Friday May 29, 2009
One thing I do: Forgetting what is behind and straining toward what is ahead, I press on toward the goal to win the prize for which God has called me heavenward in Christ Jesus. Philippians 3:13-14.
Of course, forgetting is not that hard as we age, although too often it is the things we wish to remember that we forget, and the things we would rather forget remain doggedly in our memories! Especially for me, I am only too happy to forget my prostate cancer and the surgery that it provoked.
Apart from some lingering effects that are slowly clearing up and a necessary quarterly check up, I am now feeling much the same as I did before surgery; this despite some aggressive surgery and a slower than normal original recovery. The surgeon’s prediction to my doctor seems to be coming true: “He’s young and healthy and will recover.” Healthy! I understand that part but young? Perhaps at 73 I’m still young compared with the majority of prostate cancer victims he has to deal with! I am so thankful to all who participated in prayer and care, and especially to God who is the Great Healer, for my healing to date.

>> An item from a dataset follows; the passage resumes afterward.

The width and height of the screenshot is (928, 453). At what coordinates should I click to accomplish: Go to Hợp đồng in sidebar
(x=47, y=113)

But forgetting what is behind is only part of the equation; what of that which is ahead? Probably due to age, I am continually impressed with redeeming the time I have left. Whatever triumphs or regrets I may have in regard to the past, it is how we finish that counts. Let me quote Robertson McQuilkin from a book mark I carry in my Bible.
I fear the Dark Spectre may come too soon—or do I mean too late?

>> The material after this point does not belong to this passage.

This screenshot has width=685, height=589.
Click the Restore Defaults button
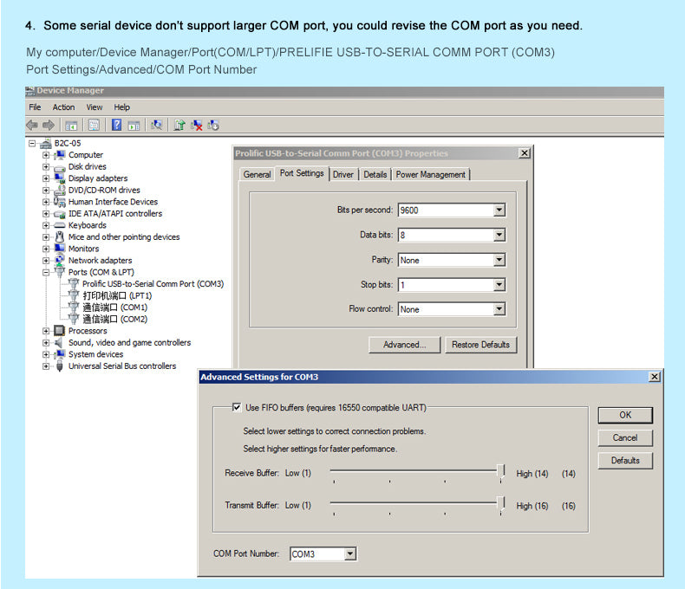[x=480, y=345]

That I should end before I finish, or finish but not well.
That I should stain your honour, shame your name, grieve your loving heart.
Few, they tell me finish well Lord, let me get home before dark.
What are those responsibilities that weigh upon me the most? Firstly, it is the primary responsibility that we have as Christians—the family that God has given us. What legacy am I leaving them and what encouragement for them to maintain the faith? With almost 20 in the family and probably more to come, it is an awesome but immensely enjoyable task. Beyond that I feel the increasing burden to use to the fullest God’s gift of writing for a wider ministry.
Not sure who will read it or when. Sometimes our gifts are more apparent to strangers than those closest to us. And frequently our work is only recognized after we depart. But front and centre are not the results I obtain, but the drive to complete the work I feel constrained to do. That is what will obtain “the prize for which God has called me heavenward in Christ Jesus.”